防衛装備品を輸出した国で早期に戦力化してもらうためには、基幹となる要員に充実した教育訓練を提供する必要があります。海上自衛隊はTC-90の移転にあたってフィリピン海軍の要員を日本に招聘し、海上自衛隊の基地で教育訓練を行いました。この甲斐もあってTC-90は2018年1月から哨戒機としての任務を開始。フィリピン海軍からの評価は高く、追加導入も検討されているようです。
そしてフィリピンは2023年に、三菱電機が開発した警戒管制レーダーを約1億ドルで導入しています。このレーダーの輸出は、防衛装備移転三原則から現在までの間で、唯一成約した日本製防衛装備品の輸出案件です。
このフィリピンへの輸出に携わった防衛省・自衛隊の担当者の方々は、どれだけ充実した教育訓練とアフターサービスを提供できるかが、競合した外国企業との勝敗のカギの一つだったと述べていました。

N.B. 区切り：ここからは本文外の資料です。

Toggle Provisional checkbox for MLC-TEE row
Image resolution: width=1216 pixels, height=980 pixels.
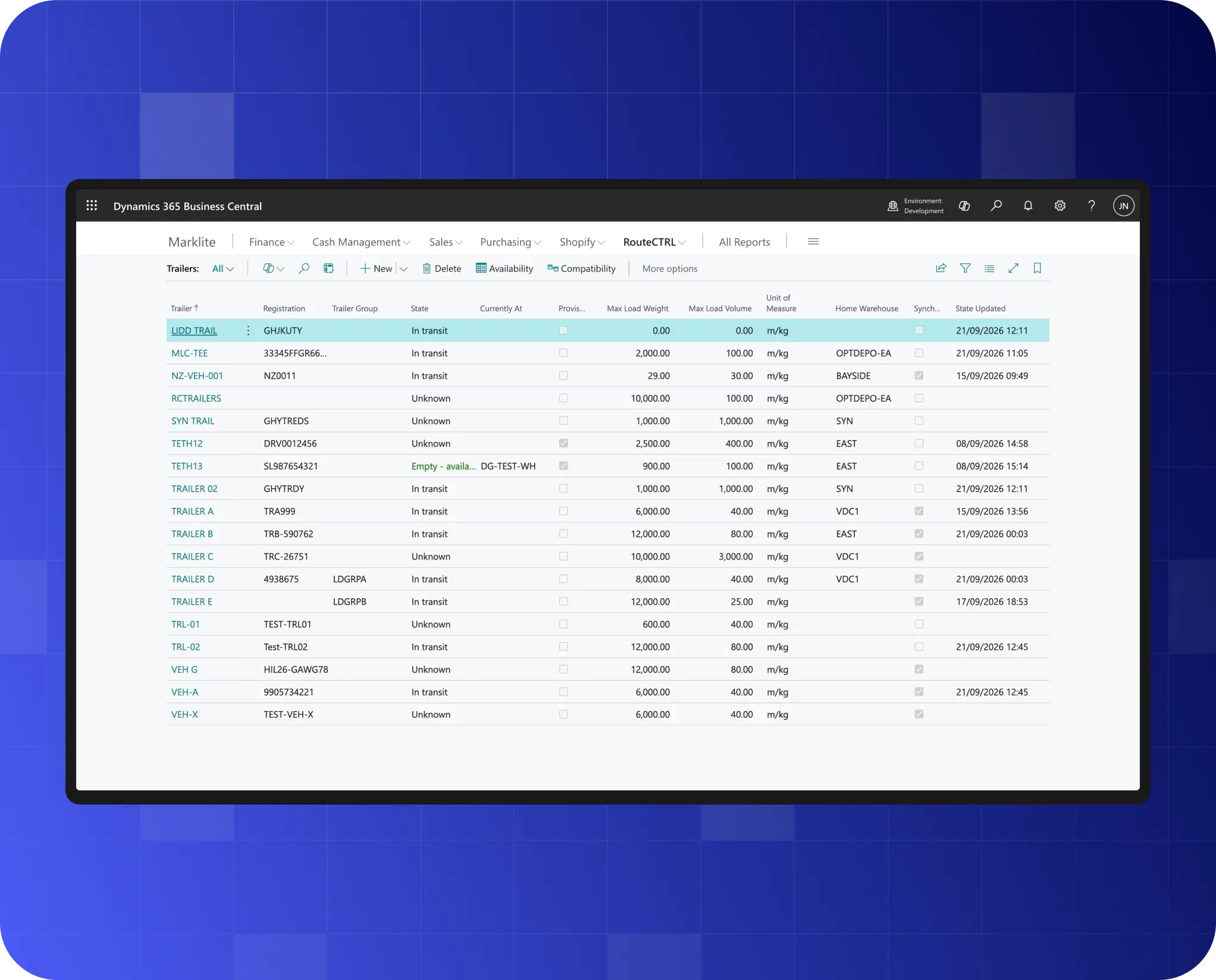[x=563, y=353]
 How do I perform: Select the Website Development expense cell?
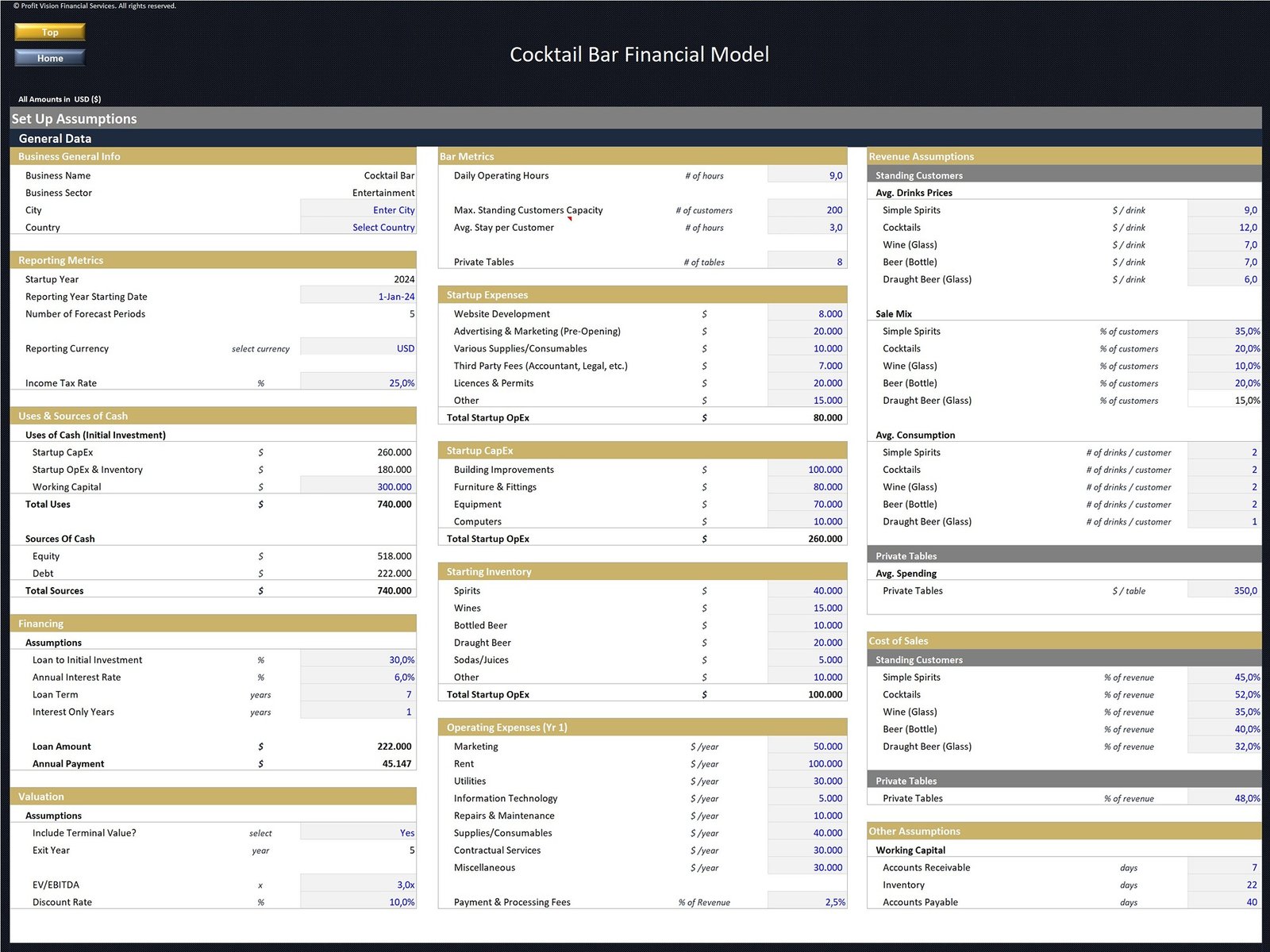point(806,314)
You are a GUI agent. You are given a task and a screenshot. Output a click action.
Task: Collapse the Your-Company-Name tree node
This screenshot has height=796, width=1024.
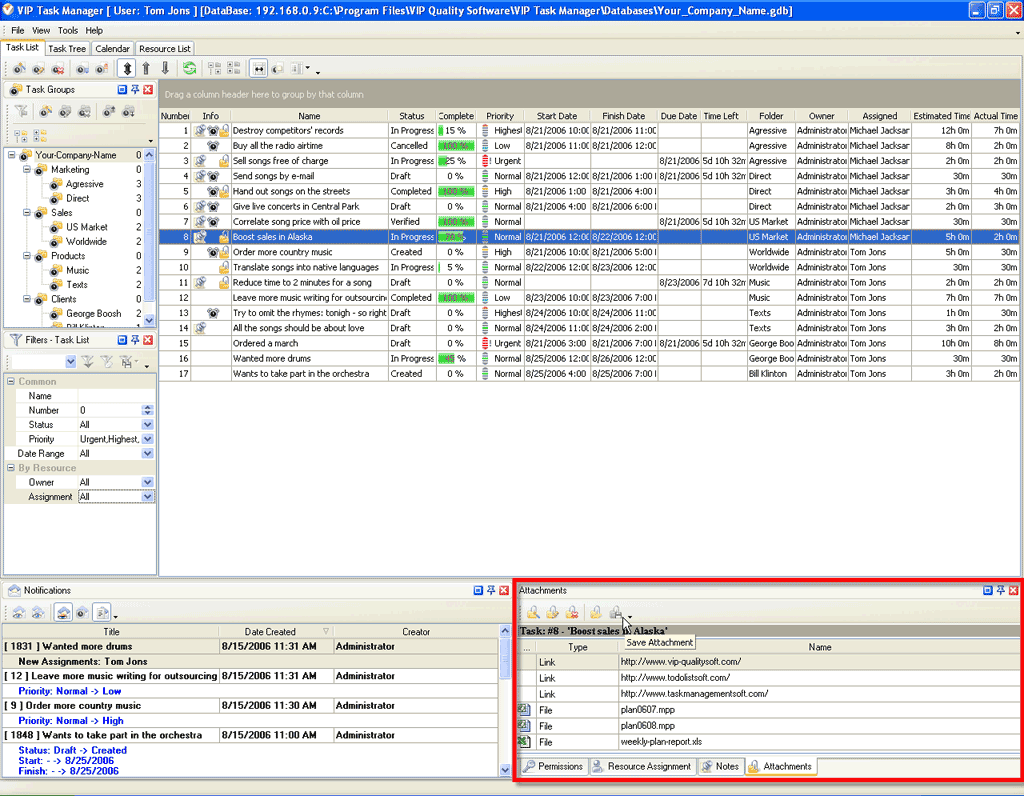(12, 155)
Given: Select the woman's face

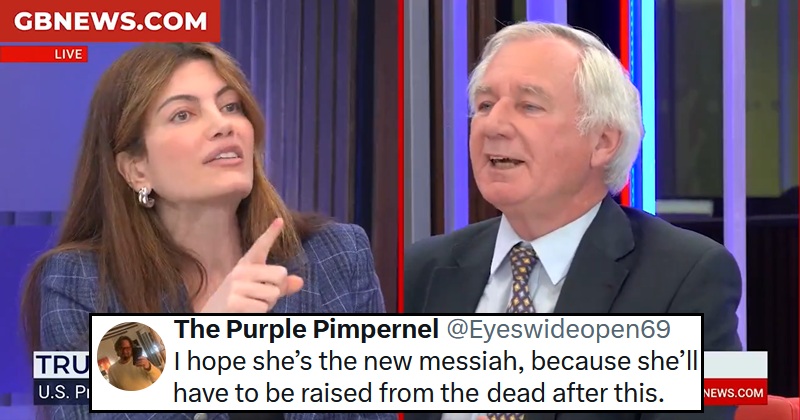Looking at the screenshot, I should [x=203, y=143].
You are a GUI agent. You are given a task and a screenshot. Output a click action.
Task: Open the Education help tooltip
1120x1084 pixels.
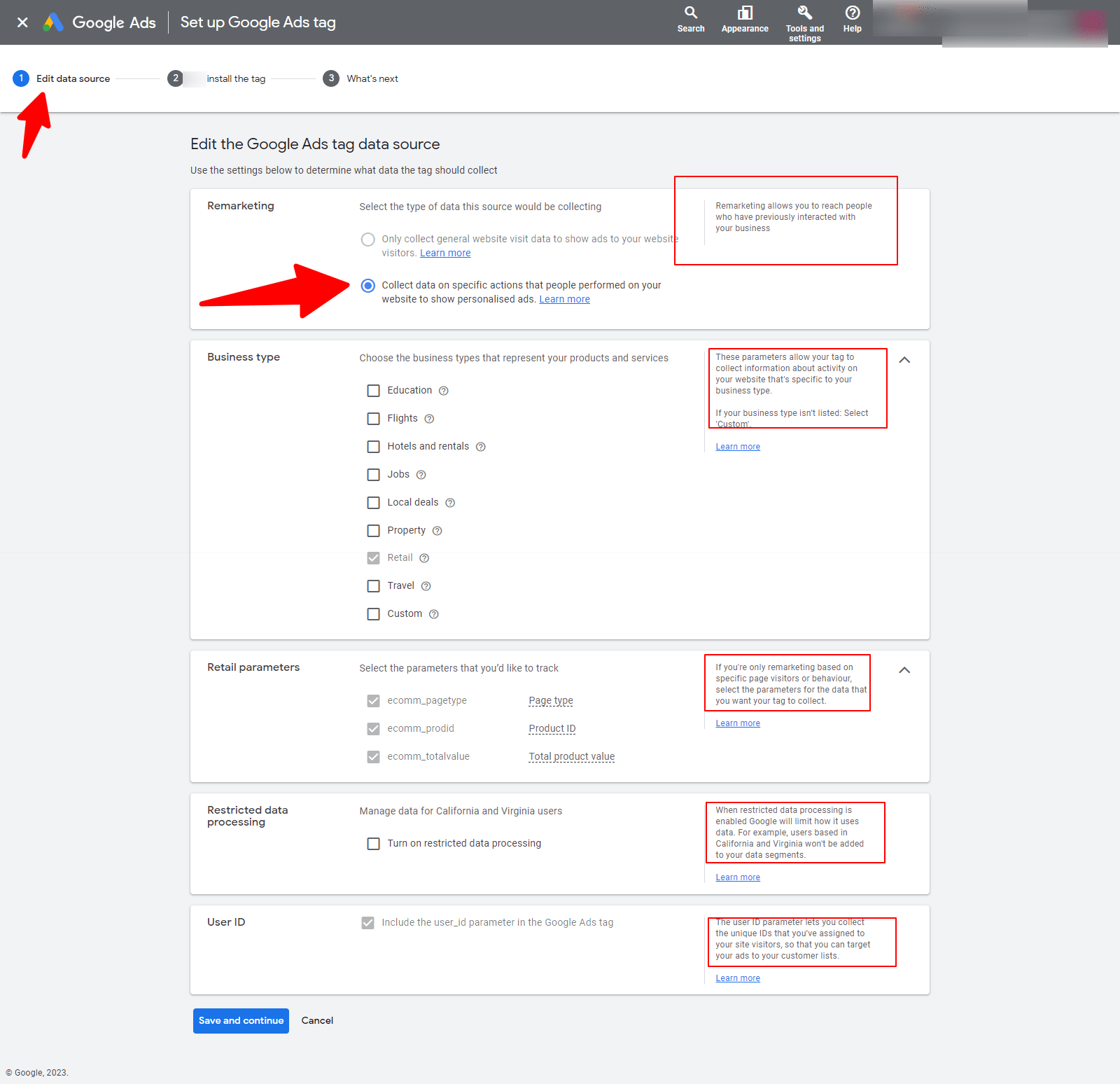click(444, 390)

フィリピンに対しては、海上自衛隊からの退役が予定されている、あぶくま型護衛艦の輸出も取りざたされています。
この話が実現した場合、海上自衛隊がTC-90と同様、フィリピン海軍の基幹要員を日本に招聘して教育訓練を行うのかはわかりませんが、防衛省は発展途上国への防衛装備品への輸出にあたっては充実したアフターサービスの提供が重要だと考えているようです。そのためか、防衛装備庁は2025年9月に、「東南アジアにおける艦艇の維持整備体制」つまりアフターサービス体制の構築に向けた細部検討役務の一般競争入札を行っています。
フィリピンは2010年代に入って、力による現状の変更をいとわない中国の海洋進出が活発化したことにより、中国との領土係争が発生しており、マルコス政権は「CADC」(包括的群島防衛構想)と呼ばれる方針に基づいた国防力の整備を推進しています。TC-90やレーダーの導入も、中SAMや情報収集・指揮管制システムの導入交渉も、この構想の実現に向けたものでしょう。